Wednesday, March 14, 2012

Small Sierra Leone Hospital Tackling Big Health Care Challenges

"The hospital is expanding its services to achieve a measurable decrease
in the infant and maternal mortality rates in Sierra Leone by providing
holistic, community focused care, regardless of ability to pay."

Mercy Hospital in Bo, Sierra Leone's second largest city, is addressing three main health challenges that exist globally, even in the United States: can't get to a doctor, can't afford to get treated, not enough doctors.

People in developing countries receive significantly less primary health care than in developed countries. According to the 2010 WHO Health Statistics the percentage of births attended by skilled health personnel is 92% in the Americas and only 47% in Africa. Mother's visited at least once during pregnancy in the Americas is 94% and in Africa 73%. Africa lags behind in its ability to deliver even the basics.

There is a significant shortage of specialized health resources and infrastructure in Africa that will take years to address. There are 23 physicians for every 10,000 people in the Americas, compared to 2 physicians for every 10,000 people in Africa, according to WHO Health Statistics for 2010.

One of the UN Millennium Development Goals is to reduce the maternal mortality rate three quarters by 2015. Throughout sub-Saharan Africa, a woman's maternal mortality risk is 1 in 30, compared to 1 in 5,600 in developed regions. Every year more than 1 million children are left motherless in the world.

In Sierra Leone, which is still recovering from a long civil war, there are only about 200 doctors for a population of 5.7 million. Where conflict once ruled, there is peace and stability, and the government is making significant progress in socioeconomic development. In spite of the advances, however, 1 in 21 women will not survive child birth, one of the highest rates in the world.

Enter Mercy Hospital--a 26 bed primary care hospital that provides vital, life saving care to over 10,000 patients each year--and the Sierra Leonean United Methodist Church (UMC) health network. Together, Mercy and UMC are looking for opportunities to improve impact and efficiency to reduce maternal and child mortality.

As one local health care expert put it, "It's not about just bringing more equipment, better microscopes and more doctors to Bo--it's about empowering those whom we have to be more efficient and effective in their work.

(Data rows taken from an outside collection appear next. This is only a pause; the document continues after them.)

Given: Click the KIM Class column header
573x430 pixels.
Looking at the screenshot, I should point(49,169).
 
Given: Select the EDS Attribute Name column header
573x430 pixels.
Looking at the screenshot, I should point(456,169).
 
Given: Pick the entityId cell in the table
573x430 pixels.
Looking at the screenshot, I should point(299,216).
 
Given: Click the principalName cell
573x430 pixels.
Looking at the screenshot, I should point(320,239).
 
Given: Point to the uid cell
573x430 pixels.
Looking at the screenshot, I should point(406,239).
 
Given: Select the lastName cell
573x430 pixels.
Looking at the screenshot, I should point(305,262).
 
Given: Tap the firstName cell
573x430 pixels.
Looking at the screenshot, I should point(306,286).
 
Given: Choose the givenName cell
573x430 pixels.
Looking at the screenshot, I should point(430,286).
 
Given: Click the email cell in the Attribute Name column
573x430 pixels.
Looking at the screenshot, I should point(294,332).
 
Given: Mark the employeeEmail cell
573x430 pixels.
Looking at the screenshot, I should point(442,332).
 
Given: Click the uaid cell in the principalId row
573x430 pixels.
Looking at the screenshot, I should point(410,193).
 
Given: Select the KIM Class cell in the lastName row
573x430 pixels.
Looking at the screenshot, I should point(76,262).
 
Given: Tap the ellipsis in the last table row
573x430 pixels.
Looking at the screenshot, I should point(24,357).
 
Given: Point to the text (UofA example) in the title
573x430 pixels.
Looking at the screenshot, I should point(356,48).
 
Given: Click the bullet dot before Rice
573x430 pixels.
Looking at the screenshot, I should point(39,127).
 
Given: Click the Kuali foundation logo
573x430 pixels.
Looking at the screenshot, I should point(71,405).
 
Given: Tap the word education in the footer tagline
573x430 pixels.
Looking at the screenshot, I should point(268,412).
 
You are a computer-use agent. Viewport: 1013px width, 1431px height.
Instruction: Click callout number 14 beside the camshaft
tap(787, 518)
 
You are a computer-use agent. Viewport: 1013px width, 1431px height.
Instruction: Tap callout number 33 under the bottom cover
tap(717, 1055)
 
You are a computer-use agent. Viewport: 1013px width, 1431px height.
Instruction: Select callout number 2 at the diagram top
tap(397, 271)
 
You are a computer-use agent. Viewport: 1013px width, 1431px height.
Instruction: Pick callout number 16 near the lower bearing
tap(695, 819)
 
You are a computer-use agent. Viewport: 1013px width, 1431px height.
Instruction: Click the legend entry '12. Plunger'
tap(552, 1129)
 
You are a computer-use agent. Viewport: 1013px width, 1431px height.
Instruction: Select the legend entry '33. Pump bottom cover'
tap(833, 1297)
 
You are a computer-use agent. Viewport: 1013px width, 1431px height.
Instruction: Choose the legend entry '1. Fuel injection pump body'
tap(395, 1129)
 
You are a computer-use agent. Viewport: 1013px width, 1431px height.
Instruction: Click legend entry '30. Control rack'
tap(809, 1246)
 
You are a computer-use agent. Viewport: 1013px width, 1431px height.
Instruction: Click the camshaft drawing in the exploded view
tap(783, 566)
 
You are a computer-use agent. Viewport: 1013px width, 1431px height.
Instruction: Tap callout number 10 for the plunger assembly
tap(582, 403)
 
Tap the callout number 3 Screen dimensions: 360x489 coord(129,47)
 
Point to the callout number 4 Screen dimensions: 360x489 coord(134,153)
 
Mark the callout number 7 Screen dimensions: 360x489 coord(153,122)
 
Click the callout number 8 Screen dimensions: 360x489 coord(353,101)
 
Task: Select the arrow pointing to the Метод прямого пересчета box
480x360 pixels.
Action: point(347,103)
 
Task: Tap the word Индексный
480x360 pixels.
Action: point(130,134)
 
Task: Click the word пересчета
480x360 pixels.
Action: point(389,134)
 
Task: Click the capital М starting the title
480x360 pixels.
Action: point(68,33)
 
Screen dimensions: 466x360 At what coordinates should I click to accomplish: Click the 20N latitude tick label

"Ultimately, it’s about saving lives."

Holistic, Community-Focused Care

The hospital's vision is to achieve a measurable decrease in the infant and maternal mortality rate in Sierra Leone by providing holistic, community-focused care regardless of ability to pay. To accomplish this, Mercy will be transformed into a world-class center of medical excellence supported by intensive community outreach, health worker training and research in maternal and child health.

The transformation--a model for Africa--will occur in several stages, with the first stage focusing on Community Based Primary Health Care. Involving community partners enables a greater impact on the infant and maternal mortality rates. In this regard, Mercy is currently providing community educational programs for HIV/AIDS, malaria, prenatal care, and nutrition, bringing hospital services out into the villages to thousands of people every year.

In the first phase, Community Health Volunteers from outlying villages will be trained. Community Health Volunteers are respected, local villagers that can provide care and referrals within their village to those unable to go to Mercy Hospital, acting as a liaison between Mercy and the village. Community Health Volunteer training involves education around nutrition, dietary supplements, breastfeeding, hand washing, the importance of using clean water, how malaria is contracted, how bed nets are used, how HIV is spread from person to person, and many other basic health topics.

"The Community Health Volunteer is the first line of defense in the fight against infant and maternal mortality," a Mercy spokesperson says.

A program of Helping Children Worldwide, Mercy's record is impressive. The hospital has decreased the prevalence of malaria in the community and is currently working to prevent mother to child transmission of HIV and AIDS.

Mercy is also expanding its services to achieve a measurable decrease in the infant and maternal mortality rates in Sierra Leone by providing holistic, community focused care, regardless of a patient's ability to pay.